Ben, üretimi çok yürekten destekliyorum. Her dalda üretimin önemine inanıyorum. Üretim yapan ve yaptıran herkese de büyük saygı duyuyorum. Üretim olmazsa sistem ve ihracat olmaz, dünyayla rekabet edemeyiz, gelişemeyiz, varlıklı ve zengin olamayız. MİAD üreten insanlardan oluşuyor. Bu bakımdan destek veriyorum. MİAD'ın Yüksek İstişare Kurulu Başkanlığı'nı yaptım. Onlara da çok teşekkür ediyorum. Halihazırda bir sanayici veya üretici iş adamı olmamama rağmen beni ısrarla aralarında bulunduruyorlar. Davet ediyorlar. Onlara minnettarım.

3_320


ÇOCUKLUĞUMDAN BERİ
HEMŞEHRİLERİMİ ÇOK SEVERİM

İstanbul'da doğmanıza ve Malatya'dan uzakta yaşamanıza rağmen Malatya'daki etkinliklere katılmaya gayret ediyorsunuz. Malatya ile bağlarınızı neden ve nasıl güçlü tutuyorsunuz?

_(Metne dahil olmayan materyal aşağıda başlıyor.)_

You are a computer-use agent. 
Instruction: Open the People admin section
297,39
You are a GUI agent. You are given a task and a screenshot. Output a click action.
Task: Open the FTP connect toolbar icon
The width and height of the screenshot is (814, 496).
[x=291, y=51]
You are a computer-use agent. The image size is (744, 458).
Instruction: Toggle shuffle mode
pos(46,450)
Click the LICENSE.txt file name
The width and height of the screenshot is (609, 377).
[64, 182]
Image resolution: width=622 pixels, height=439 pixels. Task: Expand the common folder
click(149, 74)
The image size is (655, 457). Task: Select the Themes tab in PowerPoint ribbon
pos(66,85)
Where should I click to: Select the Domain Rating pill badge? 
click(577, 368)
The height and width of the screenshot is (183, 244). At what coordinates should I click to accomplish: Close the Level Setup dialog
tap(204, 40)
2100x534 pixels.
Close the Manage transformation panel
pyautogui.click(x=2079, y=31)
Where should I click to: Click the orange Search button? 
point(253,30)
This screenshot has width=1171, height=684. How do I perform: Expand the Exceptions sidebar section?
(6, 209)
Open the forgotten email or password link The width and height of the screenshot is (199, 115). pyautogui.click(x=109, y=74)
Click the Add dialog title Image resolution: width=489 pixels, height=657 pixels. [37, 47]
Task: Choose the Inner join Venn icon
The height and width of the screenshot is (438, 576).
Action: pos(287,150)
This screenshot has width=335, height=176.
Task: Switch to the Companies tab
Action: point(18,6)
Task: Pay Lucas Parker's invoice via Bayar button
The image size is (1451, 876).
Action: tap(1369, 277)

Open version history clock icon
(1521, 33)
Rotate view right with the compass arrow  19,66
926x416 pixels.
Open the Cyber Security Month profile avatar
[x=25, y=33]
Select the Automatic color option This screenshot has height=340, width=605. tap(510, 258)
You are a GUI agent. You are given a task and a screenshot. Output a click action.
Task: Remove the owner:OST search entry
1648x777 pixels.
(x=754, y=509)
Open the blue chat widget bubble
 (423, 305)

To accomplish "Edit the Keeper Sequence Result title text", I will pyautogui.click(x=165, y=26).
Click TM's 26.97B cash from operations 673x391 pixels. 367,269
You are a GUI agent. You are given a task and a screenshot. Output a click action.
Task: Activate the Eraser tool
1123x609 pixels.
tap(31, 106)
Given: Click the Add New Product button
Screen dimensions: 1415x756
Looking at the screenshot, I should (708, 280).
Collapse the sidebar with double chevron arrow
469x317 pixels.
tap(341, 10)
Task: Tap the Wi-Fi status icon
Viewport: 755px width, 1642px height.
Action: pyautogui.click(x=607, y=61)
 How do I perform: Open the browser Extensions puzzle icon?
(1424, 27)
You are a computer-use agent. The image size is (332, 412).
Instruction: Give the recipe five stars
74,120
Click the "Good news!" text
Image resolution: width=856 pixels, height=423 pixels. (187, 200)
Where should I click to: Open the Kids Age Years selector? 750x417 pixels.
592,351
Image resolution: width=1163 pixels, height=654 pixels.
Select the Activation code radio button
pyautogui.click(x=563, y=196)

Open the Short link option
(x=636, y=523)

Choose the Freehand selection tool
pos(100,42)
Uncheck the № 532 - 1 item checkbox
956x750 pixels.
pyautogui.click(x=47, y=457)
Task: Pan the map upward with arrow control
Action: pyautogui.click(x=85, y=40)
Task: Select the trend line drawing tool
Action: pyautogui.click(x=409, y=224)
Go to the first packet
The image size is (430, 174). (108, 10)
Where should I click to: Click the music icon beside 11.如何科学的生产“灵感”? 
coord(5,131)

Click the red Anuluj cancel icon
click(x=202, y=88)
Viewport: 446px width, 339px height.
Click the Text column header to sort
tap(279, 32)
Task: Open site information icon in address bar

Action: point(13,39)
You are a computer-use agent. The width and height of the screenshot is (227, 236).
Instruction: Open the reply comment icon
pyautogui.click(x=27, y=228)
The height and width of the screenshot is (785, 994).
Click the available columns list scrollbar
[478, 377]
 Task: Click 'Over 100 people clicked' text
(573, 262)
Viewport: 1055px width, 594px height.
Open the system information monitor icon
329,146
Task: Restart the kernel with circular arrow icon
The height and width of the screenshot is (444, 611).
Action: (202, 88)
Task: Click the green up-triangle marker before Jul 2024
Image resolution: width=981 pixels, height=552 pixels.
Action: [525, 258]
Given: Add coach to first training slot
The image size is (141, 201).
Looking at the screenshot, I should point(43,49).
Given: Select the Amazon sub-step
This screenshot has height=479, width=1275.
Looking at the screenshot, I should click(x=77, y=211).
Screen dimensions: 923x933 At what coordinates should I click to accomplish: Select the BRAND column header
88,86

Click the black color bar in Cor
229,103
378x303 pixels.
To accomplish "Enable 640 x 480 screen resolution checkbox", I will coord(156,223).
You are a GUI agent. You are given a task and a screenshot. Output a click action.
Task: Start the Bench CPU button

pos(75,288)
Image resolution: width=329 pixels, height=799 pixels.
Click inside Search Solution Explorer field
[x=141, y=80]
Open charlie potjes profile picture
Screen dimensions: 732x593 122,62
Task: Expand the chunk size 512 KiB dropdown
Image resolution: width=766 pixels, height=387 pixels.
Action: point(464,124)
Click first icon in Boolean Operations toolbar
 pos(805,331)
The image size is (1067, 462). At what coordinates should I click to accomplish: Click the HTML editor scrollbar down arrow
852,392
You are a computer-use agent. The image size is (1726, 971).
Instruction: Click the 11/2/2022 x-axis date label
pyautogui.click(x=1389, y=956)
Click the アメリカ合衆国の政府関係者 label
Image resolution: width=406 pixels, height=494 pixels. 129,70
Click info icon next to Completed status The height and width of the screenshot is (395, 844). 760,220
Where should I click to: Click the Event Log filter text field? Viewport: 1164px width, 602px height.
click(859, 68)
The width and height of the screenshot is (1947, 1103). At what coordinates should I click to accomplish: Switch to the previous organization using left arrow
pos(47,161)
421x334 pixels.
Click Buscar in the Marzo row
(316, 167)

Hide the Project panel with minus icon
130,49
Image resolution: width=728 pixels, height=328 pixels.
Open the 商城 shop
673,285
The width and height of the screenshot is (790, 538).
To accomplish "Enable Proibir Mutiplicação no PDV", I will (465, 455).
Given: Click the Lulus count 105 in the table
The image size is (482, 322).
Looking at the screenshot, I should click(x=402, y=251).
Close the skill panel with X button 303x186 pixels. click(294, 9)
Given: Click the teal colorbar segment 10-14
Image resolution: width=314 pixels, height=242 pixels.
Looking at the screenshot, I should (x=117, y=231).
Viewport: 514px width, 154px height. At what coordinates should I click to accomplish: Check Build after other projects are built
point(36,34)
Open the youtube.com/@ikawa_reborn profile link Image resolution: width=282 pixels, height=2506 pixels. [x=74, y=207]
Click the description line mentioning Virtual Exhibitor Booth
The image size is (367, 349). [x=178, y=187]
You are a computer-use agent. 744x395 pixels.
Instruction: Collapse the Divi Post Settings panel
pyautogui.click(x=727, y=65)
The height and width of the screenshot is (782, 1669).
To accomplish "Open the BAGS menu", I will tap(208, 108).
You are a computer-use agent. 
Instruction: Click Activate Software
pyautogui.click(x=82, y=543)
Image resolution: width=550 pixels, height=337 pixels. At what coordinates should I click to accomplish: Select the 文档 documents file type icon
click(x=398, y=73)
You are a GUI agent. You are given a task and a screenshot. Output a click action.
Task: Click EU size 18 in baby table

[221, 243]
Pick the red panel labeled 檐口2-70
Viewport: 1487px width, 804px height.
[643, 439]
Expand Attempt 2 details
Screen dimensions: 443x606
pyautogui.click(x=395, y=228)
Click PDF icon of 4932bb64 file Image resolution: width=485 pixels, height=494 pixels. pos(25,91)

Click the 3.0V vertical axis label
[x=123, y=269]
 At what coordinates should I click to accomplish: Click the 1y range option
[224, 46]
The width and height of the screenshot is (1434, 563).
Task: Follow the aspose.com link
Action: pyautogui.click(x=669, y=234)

Ben çocukluğumdan beri hemşehrilerimi çok severim. O zamanlar öğrenci kuruluşlarının itibarı çok yüksekti. Vali, Emniyet Müdürü ile İstanbul Belediye Başkanları ile doğrudan konuşuluyordu. O yılların bütün valileri ve belediye başkanları ile çok yakın dostluklarımız vardı. Bu ilişkimizi bilen hemşehrilerimizin de İstanbul'da bazı sorunları olurdu. Örneğin bizimkiler; Malatya'dan otobüsle, uçakla İstanbul'a gelir. Eminönü, Sirkeci'de toptancılar vardı. Mallarını alır, otobüse yükler veya büyüklüklerine göre ambara verirlerdi. İstanbul'un en güzel lokantalarında yemek yerlerdi. Bellerindeki silahı yakalatırlardı. Rahmetli babamdan rica ederlerdi. Ben, Emniyet Müdürlüğü'ne gider, silahlarını alır, bellerine koyar onları yolcu ederdim. Kesinlikle yanlış anlaşılmasın. Bu insanlar silahı kötüye kullanmazdı. İşiyle ilgili olağanüstü olumsuzlukta güvenliklerini sağlamak için taşırlardı. Anadolu insanı biraz da silahı sever. Bunların çoğuyla dostluklarım olmuştur. Çocukları ile de hâlâ dostluklarım var.

MALATYA İLE, PLATONİK BİR
AŞIK GİBİ GURUR DUYUYORDUK

Malatya'ya gelip, bir dizi ziyaretlerde bulunduğunuz oluyor. Genel anlamda şehrin artılarına ve eksilerine dair gözlemlerinizi anlatır mısınız?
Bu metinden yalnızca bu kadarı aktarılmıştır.